Captain Michael Clarke fought through pain to slam 128, while Steve Smith also produced a career-best hundred against India’s hapless bowling attack as Australia piled up a mammoth 517 for seven to take control of the first cricket Test on a rain-truncated second day, on Wednesday.
Clarke defied a back injury, which had forced him to leave the field yesterday, to notch up his 28th Test ton and combined with Smith (162 not out) to steer Australia to a commanding position on a stop-start day.
It was a frustrating day for the Indians as they leaked runs and managed to garner just one wicket at the far end of play by getting rid of Clarke with debutant Karn Sharma providing the breakthrough.
The Indian pace bowlers were far from impressive as they bowled a poor line and length and seldom troubled the Australians. Clarke, despite the back injury, managed to play his shots effortlessly, presented too often by loose deliveries by a rather listless attack. Smith, on the other hand, continued his good form to clinch his fifth Test century and was undefeated on a career-best 162 when play was called off early due to fading light and rain interruptions. In all, there were three rain interruptions during the day on which merely 30 overs could be bowled.

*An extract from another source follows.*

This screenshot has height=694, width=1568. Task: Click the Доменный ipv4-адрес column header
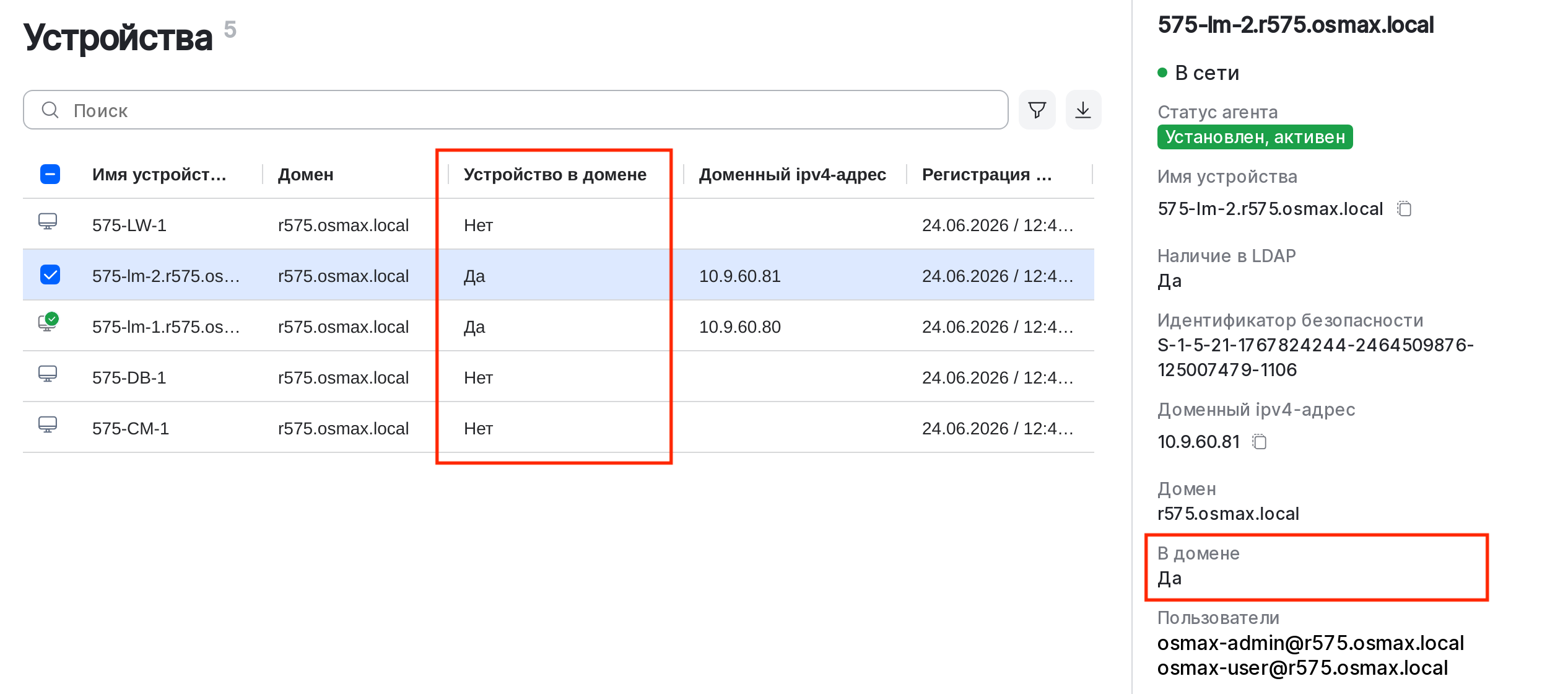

Emotions were still running high in the aftermath of Phillip Hughes’ death and both Clarke and Smith looked heaven-wards after completing their hundreds to pay tributes to the late batsman, who was named the honourary 13th man before the match. For the Indians, however, it was only frustration and Virat Kohli could barely hide his disappointment with his bowlers, who just could not find their rhythm.
The three quick wickets picked up last evening had brought the visitors back into the game but the momentum was quickly lost today when Clarke and Smith put on 163 runs for the seventh wicket, scoring at a brisk rate.
Nearly four hours of cricket were lost on day two as intermittent showers sent the players off the field time and again. The first break came in the morning session after the first hour’s play.
Nearly the entire post-lunch session, barring 30 minutes, was lost thereafter. The umpires decided to do away with the tea-break and play the last session of the day for an extended three hours.
But the rain gods didn’t allow that either with another delay meaning that only 40 minutes were played late in the evening. Only 30.4 overs were possible on the day as a result and Australia added 163 runs as Smith and Clarke, who struck 18 fours during his 163-ball stay, ran riot. Play was called off due to bad light at six in the evening then with Smith and Mitchell Johnson (0 not out) the unbeaten batsmen at the crease.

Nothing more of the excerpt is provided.